* [Problem to solve]
Word for word, return the lines from the top of the listing to the line containing "You are a computer-use agent. This", both ends included, and no others.

* [Extracted records]

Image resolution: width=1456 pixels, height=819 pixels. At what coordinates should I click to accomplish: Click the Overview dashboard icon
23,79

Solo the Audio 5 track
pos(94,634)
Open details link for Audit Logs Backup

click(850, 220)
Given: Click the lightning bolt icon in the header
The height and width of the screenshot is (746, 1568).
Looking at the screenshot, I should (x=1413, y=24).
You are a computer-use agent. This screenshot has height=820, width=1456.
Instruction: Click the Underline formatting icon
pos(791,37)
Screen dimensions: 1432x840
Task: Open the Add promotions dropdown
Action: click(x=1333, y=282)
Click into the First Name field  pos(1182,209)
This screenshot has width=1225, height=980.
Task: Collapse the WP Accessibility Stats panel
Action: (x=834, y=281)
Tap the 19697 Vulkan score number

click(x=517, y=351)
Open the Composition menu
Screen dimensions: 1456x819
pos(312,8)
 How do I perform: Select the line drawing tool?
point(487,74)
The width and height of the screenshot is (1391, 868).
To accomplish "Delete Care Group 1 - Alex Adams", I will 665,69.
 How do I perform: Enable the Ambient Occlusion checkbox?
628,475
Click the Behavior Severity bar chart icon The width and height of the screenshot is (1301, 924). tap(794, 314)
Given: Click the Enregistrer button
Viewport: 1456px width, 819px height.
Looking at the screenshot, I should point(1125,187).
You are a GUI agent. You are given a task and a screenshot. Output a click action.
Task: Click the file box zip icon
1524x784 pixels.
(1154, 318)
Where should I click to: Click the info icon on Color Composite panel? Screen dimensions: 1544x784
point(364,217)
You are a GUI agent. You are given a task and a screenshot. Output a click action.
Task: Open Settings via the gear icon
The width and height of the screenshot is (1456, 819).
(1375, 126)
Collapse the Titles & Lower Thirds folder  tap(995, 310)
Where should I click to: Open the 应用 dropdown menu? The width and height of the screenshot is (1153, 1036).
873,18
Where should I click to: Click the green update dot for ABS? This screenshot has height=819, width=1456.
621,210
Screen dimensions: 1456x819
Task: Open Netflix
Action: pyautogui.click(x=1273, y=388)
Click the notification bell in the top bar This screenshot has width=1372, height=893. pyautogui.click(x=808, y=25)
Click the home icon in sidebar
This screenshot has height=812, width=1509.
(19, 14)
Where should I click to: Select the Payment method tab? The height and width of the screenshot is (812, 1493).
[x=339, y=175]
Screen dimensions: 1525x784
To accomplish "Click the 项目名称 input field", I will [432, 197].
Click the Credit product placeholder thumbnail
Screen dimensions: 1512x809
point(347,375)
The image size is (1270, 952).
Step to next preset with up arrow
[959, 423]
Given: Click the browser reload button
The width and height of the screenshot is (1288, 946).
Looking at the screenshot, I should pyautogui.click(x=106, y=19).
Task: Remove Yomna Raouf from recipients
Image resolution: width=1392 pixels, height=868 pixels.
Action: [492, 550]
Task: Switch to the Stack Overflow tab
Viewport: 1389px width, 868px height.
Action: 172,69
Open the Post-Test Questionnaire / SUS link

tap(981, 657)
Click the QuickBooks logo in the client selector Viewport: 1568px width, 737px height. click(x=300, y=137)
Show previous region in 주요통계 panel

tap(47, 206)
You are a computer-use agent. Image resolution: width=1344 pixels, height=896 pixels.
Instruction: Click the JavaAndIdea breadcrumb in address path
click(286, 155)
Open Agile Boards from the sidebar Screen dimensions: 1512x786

* [Written answer]
Image resolution: width=1456 pixels, height=819 pixels. At what coordinates should I click to accomplish: Click the Overview dashboard icon
23,79

Solo the Audio 5 track
pos(94,634)
Open details link for Audit Logs Backup

click(850, 220)
Given: Click the lightning bolt icon in the header
The height and width of the screenshot is (746, 1568).
Looking at the screenshot, I should (x=1413, y=24).
You are a computer-use agent. This screenshot has height=820, width=1456.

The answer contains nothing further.